[Stored items]
----------
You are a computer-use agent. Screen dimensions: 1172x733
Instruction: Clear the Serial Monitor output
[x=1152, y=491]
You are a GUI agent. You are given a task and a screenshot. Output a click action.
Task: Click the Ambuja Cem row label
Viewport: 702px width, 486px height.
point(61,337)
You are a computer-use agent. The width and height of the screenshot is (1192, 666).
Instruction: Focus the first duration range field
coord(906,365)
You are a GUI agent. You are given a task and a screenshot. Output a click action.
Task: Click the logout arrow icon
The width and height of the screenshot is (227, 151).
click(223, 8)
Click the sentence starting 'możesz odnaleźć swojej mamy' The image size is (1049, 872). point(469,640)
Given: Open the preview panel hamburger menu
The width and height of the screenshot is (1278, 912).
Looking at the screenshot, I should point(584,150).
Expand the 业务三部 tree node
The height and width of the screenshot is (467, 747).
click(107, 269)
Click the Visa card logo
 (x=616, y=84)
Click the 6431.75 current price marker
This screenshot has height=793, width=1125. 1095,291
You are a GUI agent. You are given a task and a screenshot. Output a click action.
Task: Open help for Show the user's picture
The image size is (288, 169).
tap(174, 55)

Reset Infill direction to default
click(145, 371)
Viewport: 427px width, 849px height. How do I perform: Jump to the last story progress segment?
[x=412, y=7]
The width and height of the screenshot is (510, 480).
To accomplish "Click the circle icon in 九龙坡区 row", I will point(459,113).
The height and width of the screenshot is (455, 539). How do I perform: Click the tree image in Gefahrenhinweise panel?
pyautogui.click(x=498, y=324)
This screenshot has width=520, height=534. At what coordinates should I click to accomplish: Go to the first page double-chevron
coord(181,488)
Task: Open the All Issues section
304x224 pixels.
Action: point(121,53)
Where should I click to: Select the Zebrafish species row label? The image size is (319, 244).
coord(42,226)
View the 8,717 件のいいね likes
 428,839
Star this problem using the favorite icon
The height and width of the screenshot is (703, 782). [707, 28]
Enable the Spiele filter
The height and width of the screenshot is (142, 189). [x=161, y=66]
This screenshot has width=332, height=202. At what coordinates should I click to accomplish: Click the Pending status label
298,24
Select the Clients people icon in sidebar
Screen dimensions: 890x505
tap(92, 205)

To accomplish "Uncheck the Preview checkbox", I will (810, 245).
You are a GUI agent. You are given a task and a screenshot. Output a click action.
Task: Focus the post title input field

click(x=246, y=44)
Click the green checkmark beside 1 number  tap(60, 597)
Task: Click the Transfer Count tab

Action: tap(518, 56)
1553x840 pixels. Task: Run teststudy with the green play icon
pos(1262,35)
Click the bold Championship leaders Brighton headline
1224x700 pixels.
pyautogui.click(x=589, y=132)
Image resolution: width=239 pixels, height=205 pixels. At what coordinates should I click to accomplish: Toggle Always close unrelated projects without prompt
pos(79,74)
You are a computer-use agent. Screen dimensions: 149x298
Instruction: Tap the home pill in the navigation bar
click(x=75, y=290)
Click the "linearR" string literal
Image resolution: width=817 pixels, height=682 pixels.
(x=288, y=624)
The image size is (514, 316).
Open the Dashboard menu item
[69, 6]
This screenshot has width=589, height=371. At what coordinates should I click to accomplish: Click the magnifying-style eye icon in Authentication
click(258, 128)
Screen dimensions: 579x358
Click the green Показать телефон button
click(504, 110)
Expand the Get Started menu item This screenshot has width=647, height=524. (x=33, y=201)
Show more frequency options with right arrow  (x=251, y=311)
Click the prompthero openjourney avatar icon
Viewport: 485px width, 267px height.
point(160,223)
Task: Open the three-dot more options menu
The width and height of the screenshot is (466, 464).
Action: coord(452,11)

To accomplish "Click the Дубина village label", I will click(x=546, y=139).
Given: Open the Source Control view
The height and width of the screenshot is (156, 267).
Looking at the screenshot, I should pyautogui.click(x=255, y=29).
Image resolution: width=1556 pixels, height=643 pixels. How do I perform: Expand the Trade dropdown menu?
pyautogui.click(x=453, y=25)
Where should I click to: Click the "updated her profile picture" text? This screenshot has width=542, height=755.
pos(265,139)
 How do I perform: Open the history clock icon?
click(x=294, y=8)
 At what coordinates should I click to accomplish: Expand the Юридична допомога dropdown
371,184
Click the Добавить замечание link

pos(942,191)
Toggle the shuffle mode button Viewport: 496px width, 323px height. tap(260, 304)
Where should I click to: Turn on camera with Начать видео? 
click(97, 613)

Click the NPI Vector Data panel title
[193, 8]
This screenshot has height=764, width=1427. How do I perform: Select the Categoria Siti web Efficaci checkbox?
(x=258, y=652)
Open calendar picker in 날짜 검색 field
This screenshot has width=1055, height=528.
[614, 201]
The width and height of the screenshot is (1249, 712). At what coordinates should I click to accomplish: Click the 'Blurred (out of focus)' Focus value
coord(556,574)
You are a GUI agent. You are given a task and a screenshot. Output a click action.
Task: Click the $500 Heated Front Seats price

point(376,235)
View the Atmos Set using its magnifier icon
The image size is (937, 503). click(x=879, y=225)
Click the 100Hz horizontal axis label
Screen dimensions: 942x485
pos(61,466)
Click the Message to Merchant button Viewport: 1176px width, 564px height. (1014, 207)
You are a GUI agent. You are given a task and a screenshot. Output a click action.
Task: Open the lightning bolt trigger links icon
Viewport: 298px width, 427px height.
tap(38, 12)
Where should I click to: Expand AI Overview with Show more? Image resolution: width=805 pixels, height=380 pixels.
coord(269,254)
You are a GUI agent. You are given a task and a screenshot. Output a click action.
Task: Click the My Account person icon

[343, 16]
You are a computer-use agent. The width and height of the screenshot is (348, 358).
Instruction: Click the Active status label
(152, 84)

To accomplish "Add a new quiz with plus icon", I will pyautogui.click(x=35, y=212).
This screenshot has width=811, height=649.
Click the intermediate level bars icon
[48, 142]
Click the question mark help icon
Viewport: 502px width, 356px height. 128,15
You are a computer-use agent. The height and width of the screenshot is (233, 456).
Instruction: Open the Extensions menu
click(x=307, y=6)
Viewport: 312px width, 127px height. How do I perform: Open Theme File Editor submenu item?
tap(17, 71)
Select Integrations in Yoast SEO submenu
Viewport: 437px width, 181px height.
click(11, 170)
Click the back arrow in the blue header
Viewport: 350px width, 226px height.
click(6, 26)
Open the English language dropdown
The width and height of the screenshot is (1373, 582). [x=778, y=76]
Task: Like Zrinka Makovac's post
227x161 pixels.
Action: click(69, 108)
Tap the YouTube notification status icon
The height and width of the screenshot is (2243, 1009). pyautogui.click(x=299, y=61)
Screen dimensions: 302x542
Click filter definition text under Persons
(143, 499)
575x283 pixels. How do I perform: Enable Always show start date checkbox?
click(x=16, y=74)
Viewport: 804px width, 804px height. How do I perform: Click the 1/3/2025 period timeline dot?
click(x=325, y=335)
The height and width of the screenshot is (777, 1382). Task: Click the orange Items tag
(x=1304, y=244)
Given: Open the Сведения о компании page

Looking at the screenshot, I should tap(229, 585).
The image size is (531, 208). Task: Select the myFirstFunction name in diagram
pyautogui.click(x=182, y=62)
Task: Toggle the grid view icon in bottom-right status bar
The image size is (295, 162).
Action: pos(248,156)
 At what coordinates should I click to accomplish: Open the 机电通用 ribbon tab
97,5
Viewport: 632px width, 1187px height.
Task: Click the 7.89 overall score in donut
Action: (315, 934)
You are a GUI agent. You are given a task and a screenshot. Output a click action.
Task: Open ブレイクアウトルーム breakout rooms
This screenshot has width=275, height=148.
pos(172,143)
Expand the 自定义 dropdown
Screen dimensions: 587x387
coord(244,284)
----------
> EXERCISE OBJECTIVE
Output the records above, each one exactly, with none left out.

> SOLUTION BELOW
You are a computer-use agent. Screen dimensions: 1172x733
Instruction: Clear the Serial Monitor output
[x=1152, y=491]
You are a GUI agent. You are given a task and a screenshot. Output a click action.
Task: Click the Ambuja Cem row label
Viewport: 702px width, 486px height.
point(61,337)
You are a computer-use agent. The width and height of the screenshot is (1192, 666).
Instruction: Focus the first duration range field
coord(906,365)
You are a GUI agent. You are given a task and a screenshot. Output a click action.
Task: Click the logout arrow icon
The width and height of the screenshot is (227, 151).
click(223, 8)
Click the sentence starting 'możesz odnaleźć swojej mamy' The image size is (1049, 872). point(469,640)
Given: Open the preview panel hamburger menu
The width and height of the screenshot is (1278, 912).
Looking at the screenshot, I should point(584,150).
Expand the 业务三部 tree node
The height and width of the screenshot is (467, 747).
click(107, 269)
Click the Visa card logo
 (x=616, y=84)
Click the 6431.75 current price marker
This screenshot has height=793, width=1125. 1095,291
You are a GUI agent. You are given a task and a screenshot. Output a click action.
Task: Open help for Show the user's picture
The image size is (288, 169).
tap(174, 55)

Reset Infill direction to default
click(145, 371)
Viewport: 427px width, 849px height. How do I perform: Jump to the last story progress segment?
[x=412, y=7]
The width and height of the screenshot is (510, 480).
To accomplish "Click the circle icon in 九龙坡区 row", I will point(459,113).
The height and width of the screenshot is (455, 539). How do I perform: Click the tree image in Gefahrenhinweise panel?
pyautogui.click(x=498, y=324)
This screenshot has width=520, height=534. At what coordinates should I click to accomplish: Go to the first page double-chevron
coord(181,488)
Task: Open the All Issues section
304x224 pixels.
Action: point(121,53)
Where should I click to: Select the Zebrafish species row label? The image size is (319, 244).
coord(42,226)
View the 8,717 件のいいね likes
 428,839
Star this problem using the favorite icon
The height and width of the screenshot is (703, 782). [707, 28]
Enable the Spiele filter
The height and width of the screenshot is (142, 189). [x=161, y=66]
This screenshot has width=332, height=202. At what coordinates should I click to accomplish: Click the Pending status label
298,24
Select the Clients people icon in sidebar
Screen dimensions: 890x505
tap(92, 205)

To accomplish "Uncheck the Preview checkbox", I will (810, 245).
You are a GUI agent. You are given a task and a screenshot. Output a click action.
Task: Focus the post title input field

click(x=246, y=44)
Click the green checkmark beside 1 number  tap(60, 597)
Task: Click the Transfer Count tab

Action: tap(518, 56)
1553x840 pixels. Task: Run teststudy with the green play icon
pos(1262,35)
Click the bold Championship leaders Brighton headline
1224x700 pixels.
pyautogui.click(x=589, y=132)
Image resolution: width=239 pixels, height=205 pixels. At what coordinates should I click to accomplish: Toggle Always close unrelated projects without prompt
pos(79,74)
You are a computer-use agent. Screen dimensions: 149x298
Instruction: Tap the home pill in the navigation bar
click(x=75, y=290)
Click the "linearR" string literal
Image resolution: width=817 pixels, height=682 pixels.
(x=288, y=624)
The image size is (514, 316).
Open the Dashboard menu item
[69, 6]
This screenshot has width=589, height=371. At what coordinates should I click to accomplish: Click the magnifying-style eye icon in Authentication
click(258, 128)
Screen dimensions: 579x358
Click the green Показать телефон button
click(504, 110)
Expand the Get Started menu item This screenshot has width=647, height=524. (x=33, y=201)
Show more frequency options with right arrow  (x=251, y=311)
Click the prompthero openjourney avatar icon
Viewport: 485px width, 267px height.
point(160,223)
Task: Open the three-dot more options menu
The width and height of the screenshot is (466, 464).
Action: coord(452,11)

To accomplish "Click the Дубина village label", I will click(x=546, y=139).
Given: Open the Source Control view
The height and width of the screenshot is (156, 267).
Looking at the screenshot, I should pyautogui.click(x=255, y=29).
Image resolution: width=1556 pixels, height=643 pixels. How do I perform: Expand the Trade dropdown menu?
pyautogui.click(x=453, y=25)
Where should I click to: Click the "updated her profile picture" text? This screenshot has width=542, height=755.
pos(265,139)
 How do I perform: Open the history clock icon?
click(x=294, y=8)
 At what coordinates should I click to accomplish: Expand the Юридична допомога dropdown
371,184
Click the Добавить замечание link

pos(942,191)
Toggle the shuffle mode button Viewport: 496px width, 323px height. tap(260, 304)
Where should I click to: Turn on camera with Начать видео? 
click(97, 613)

Click the NPI Vector Data panel title
[193, 8]
This screenshot has height=764, width=1427. How do I perform: Select the Categoria Siti web Efficaci checkbox?
(x=258, y=652)
Open calendar picker in 날짜 검색 field
This screenshot has width=1055, height=528.
[614, 201]
The width and height of the screenshot is (1249, 712). At what coordinates should I click to accomplish: Click the 'Blurred (out of focus)' Focus value
coord(556,574)
You are a GUI agent. You are given a task and a screenshot. Output a click action.
Task: Click the $500 Heated Front Seats price

point(376,235)
View the Atmos Set using its magnifier icon
The image size is (937, 503). click(x=879, y=225)
Click the 100Hz horizontal axis label
Screen dimensions: 942x485
pos(61,466)
Click the Message to Merchant button Viewport: 1176px width, 564px height. (1014, 207)
You are a GUI agent. You are given a task and a screenshot. Output a click action.
Task: Open the lightning bolt trigger links icon
Viewport: 298px width, 427px height.
tap(38, 12)
Where should I click to: Expand AI Overview with Show more? Image resolution: width=805 pixels, height=380 pixels.
coord(269,254)
You are a GUI agent. You are given a task and a screenshot. Output a click action.
Task: Click the My Account person icon

[343, 16]
You are a computer-use agent. The width and height of the screenshot is (348, 358).
Instruction: Click the Active status label
(152, 84)

To accomplish "Add a new quiz with plus icon", I will pyautogui.click(x=35, y=212).
This screenshot has width=811, height=649.
Click the intermediate level bars icon
[48, 142]
Click the question mark help icon
Viewport: 502px width, 356px height. 128,15
You are a computer-use agent. The height and width of the screenshot is (233, 456).
Instruction: Open the Extensions menu
click(x=307, y=6)
Viewport: 312px width, 127px height. How do I perform: Open Theme File Editor submenu item?
tap(17, 71)
Select Integrations in Yoast SEO submenu
Viewport: 437px width, 181px height.
click(11, 170)
Click the back arrow in the blue header
Viewport: 350px width, 226px height.
click(6, 26)
Open the English language dropdown
The width and height of the screenshot is (1373, 582). [x=778, y=76]
Task: Like Zrinka Makovac's post
227x161 pixels.
Action: click(69, 108)
Tap the YouTube notification status icon
The height and width of the screenshot is (2243, 1009). pyautogui.click(x=299, y=61)
Screen dimensions: 302x542
Click filter definition text under Persons
(143, 499)
575x283 pixels. How do I perform: Enable Always show start date checkbox?
click(x=16, y=74)
Viewport: 804px width, 804px height. How do I perform: Click the 1/3/2025 period timeline dot?
click(x=325, y=335)
The height and width of the screenshot is (777, 1382). Task: Click the orange Items tag
(x=1304, y=244)
Given: Open the Сведения о компании page

Looking at the screenshot, I should tap(229, 585).
The image size is (531, 208). Task: Select the myFirstFunction name in diagram
pyautogui.click(x=182, y=62)
Task: Toggle the grid view icon in bottom-right status bar
The image size is (295, 162).
Action: pos(248,156)
 At what coordinates should I click to accomplish: Open the 机电通用 ribbon tab
97,5
Viewport: 632px width, 1187px height.
Task: Click the 7.89 overall score in donut
Action: (315, 934)
You are a GUI agent. You are given a task and a screenshot. Output a click action.
Task: Open ブレイクアウトルーム breakout rooms
This screenshot has width=275, height=148.
pos(172,143)
Expand the 自定义 dropdown
Screen dimensions: 587x387
coord(244,284)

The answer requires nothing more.